Way It Was: The North Dakota Frontier Experience: Germans from Russia
Review by Mary Lynn Axtman, Fargo, North Dakota
Tweton, D. Jerome and Everett C. Albers. The Way it Was: The North Dakota Frontier Experience: Germans from Russia Settlers. Fessenden, North Dakota: Grass Roots Press, 1999.
The editors, Albers and Tweton, selected eighteen first person
Germans from Russia histories as recorded in the 1930s by interviewers
working in the Works Progress Administration. These histories, two
of them by women, were selected to best represent the different
German Russian settlement areas in both Russia and Dakota Territory
along with the religious traditions of Evangelical, Catholic and
Mennonite of the Germans from Russia immigrants.
The book begins with acknowledgements to an impressive list of
scholars and historical societies who aided and advised with the
collection of materials, period maps and pictures which add interest
to the various histories and book overall.
Dr. D. Jerome Tweton, a North Dakota history professor at the University
of North Dakota writes an explanatory history of the Germans from
Russia that includes Dr. Timothy Kloberdanz's ten unique characteristics
of the Black Sea settlement of the Northern Great Plains. A second
chapter by Everett C. Albers discusses the noticeable differences
between the Reichsdeutsch and the Volksdeutsche settlers who often
lived in the same communities.
The eighteen histories gives the reader many interesting details
about pre-immigration Russian life, the trip to America via train,
ship, and finally wagons, and the settlement on the open prairies.

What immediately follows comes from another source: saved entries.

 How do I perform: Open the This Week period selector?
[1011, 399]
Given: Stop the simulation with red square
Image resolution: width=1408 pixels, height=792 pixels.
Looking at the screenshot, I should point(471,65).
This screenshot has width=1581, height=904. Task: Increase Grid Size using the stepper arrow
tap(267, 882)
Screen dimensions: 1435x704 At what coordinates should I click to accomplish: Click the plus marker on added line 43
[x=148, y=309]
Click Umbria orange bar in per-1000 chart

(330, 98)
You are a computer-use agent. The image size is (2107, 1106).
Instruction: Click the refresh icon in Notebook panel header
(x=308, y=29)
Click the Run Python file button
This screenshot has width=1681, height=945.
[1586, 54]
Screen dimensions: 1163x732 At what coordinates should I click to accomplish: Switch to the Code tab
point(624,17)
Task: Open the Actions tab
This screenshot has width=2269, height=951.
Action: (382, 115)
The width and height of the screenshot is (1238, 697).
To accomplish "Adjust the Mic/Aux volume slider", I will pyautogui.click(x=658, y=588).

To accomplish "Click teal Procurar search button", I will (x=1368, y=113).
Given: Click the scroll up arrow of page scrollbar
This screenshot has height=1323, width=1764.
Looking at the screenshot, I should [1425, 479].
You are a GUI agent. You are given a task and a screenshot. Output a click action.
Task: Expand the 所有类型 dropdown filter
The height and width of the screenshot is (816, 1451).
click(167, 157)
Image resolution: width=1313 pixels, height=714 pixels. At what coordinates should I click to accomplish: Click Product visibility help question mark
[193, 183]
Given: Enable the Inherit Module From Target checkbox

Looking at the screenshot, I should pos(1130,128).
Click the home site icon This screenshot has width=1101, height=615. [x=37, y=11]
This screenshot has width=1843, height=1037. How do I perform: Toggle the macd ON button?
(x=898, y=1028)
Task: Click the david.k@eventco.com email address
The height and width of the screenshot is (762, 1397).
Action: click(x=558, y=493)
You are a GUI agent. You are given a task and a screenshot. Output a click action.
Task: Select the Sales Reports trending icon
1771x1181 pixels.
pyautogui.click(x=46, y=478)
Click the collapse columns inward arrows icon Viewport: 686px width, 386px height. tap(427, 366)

One such family arrived with 3 cents left in their pockets to begin
life in America. Of interest also are the accounts of settlement
loan fraud that left some settlers with nothing after years of trying
to prove and establish their claims.
This book includes several indexes of places, origins, conditions,
and travel along with churches, schools and other items.
The Way It Was is a great way to learn some of the answers
to the questions we wished someone in our families had asked our
immigrant ancestors before they died.